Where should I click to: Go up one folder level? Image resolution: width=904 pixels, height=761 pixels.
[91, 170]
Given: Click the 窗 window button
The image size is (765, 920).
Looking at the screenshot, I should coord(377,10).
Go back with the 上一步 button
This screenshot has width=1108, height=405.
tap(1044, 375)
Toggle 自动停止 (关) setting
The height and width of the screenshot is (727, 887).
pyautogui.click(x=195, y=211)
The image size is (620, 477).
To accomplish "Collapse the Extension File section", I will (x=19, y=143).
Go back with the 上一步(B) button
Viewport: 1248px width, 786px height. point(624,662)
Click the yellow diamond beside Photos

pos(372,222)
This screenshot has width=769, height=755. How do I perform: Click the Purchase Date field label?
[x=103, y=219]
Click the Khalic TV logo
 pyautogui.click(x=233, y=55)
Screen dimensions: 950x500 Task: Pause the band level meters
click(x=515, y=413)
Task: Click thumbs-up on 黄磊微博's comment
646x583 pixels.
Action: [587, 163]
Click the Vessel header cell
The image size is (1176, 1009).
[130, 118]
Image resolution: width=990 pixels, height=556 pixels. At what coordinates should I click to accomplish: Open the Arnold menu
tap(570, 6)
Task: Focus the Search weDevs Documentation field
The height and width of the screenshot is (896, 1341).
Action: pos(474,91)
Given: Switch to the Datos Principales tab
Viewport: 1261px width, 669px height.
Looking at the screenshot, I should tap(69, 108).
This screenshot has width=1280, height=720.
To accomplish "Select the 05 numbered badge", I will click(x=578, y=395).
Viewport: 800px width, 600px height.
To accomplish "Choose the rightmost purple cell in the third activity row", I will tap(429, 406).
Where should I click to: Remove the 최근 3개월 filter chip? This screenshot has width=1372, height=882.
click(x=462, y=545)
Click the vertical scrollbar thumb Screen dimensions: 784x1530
********
> THE PROBLEM:
Nothing but the lines from the one with "Task: Click thumbs-up on 黄磊微博's comment" to the last line of the data should appear in the answer, each exactly as it stands.

> TASK ANSWER:
Task: Click thumbs-up on 黄磊微博's comment
646x583 pixels.
Action: [587, 163]
Click the Vessel header cell
The image size is (1176, 1009).
[130, 118]
Image resolution: width=990 pixels, height=556 pixels. At what coordinates should I click to accomplish: Open the Arnold menu
tap(570, 6)
Task: Focus the Search weDevs Documentation field
The height and width of the screenshot is (896, 1341).
Action: pos(474,91)
Given: Switch to the Datos Principales tab
Viewport: 1261px width, 669px height.
Looking at the screenshot, I should tap(69, 108).
This screenshot has width=1280, height=720.
To accomplish "Select the 05 numbered badge", I will click(x=578, y=395).
Viewport: 800px width, 600px height.
To accomplish "Choose the rightmost purple cell in the third activity row", I will tap(429, 406).
Where should I click to: Remove the 최근 3개월 filter chip? This screenshot has width=1372, height=882.
click(x=462, y=545)
Click the vertical scrollbar thumb Screen dimensions: 784x1530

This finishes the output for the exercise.